◆ YOUR INSTRUCTIONS: Restate the entries below without a single change.
★ ★ ★
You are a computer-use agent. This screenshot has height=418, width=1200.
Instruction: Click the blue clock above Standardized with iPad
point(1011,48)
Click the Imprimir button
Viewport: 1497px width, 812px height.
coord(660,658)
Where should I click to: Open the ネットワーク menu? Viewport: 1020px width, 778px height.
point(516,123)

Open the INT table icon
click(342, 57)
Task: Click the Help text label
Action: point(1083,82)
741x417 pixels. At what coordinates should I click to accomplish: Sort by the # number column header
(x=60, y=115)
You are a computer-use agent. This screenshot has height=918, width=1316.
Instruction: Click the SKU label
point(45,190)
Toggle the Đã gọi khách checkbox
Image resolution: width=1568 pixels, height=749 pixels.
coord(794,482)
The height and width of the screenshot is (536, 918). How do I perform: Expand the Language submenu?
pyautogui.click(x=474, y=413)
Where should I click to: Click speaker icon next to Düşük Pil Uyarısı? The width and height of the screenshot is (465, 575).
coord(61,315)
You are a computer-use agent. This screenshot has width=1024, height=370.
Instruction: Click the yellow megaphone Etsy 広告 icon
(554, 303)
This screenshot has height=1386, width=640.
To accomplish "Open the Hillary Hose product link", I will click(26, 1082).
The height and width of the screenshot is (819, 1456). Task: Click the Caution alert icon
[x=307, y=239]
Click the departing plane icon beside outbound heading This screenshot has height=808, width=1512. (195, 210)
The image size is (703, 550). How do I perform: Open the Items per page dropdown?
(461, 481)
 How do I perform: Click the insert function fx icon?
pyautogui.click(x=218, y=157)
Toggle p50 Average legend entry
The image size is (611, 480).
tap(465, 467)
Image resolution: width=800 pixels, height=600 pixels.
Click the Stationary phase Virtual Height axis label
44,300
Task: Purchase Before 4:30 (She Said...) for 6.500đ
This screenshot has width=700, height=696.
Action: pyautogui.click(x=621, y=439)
★ ★ ★
◆ SOLUTION TO THE EXERCISE:
You are a computer-use agent. This screenshot has height=418, width=1200.
Instruction: Click the blue clock above Standardized with iPad
point(1011,48)
Click the Imprimir button
Viewport: 1497px width, 812px height.
coord(660,658)
Where should I click to: Open the ネットワーク menu? Viewport: 1020px width, 778px height.
point(516,123)

Open the INT table icon
click(342, 57)
Task: Click the Help text label
Action: point(1083,82)
741x417 pixels. At what coordinates should I click to accomplish: Sort by the # number column header
(x=60, y=115)
You are a computer-use agent. This screenshot has height=918, width=1316.
Instruction: Click the SKU label
point(45,190)
Toggle the Đã gọi khách checkbox
Image resolution: width=1568 pixels, height=749 pixels.
coord(794,482)
The height and width of the screenshot is (536, 918). How do I perform: Expand the Language submenu?
pyautogui.click(x=474, y=413)
Where should I click to: Click speaker icon next to Düşük Pil Uyarısı? The width and height of the screenshot is (465, 575).
coord(61,315)
You are a computer-use agent. This screenshot has width=1024, height=370.
Instruction: Click the yellow megaphone Etsy 広告 icon
(554, 303)
This screenshot has height=1386, width=640.
To accomplish "Open the Hillary Hose product link", I will click(26, 1082).
The height and width of the screenshot is (819, 1456). Task: Click the Caution alert icon
[x=307, y=239]
Click the departing plane icon beside outbound heading This screenshot has height=808, width=1512. (195, 210)
The image size is (703, 550). How do I perform: Open the Items per page dropdown?
(461, 481)
 How do I perform: Click the insert function fx icon?
pyautogui.click(x=218, y=157)
Toggle p50 Average legend entry
The image size is (611, 480).
tap(465, 467)
Image resolution: width=800 pixels, height=600 pixels.
Click the Stationary phase Virtual Height axis label
44,300
Task: Purchase Before 4:30 (She Said...) for 6.500đ
This screenshot has width=700, height=696.
Action: pyautogui.click(x=621, y=439)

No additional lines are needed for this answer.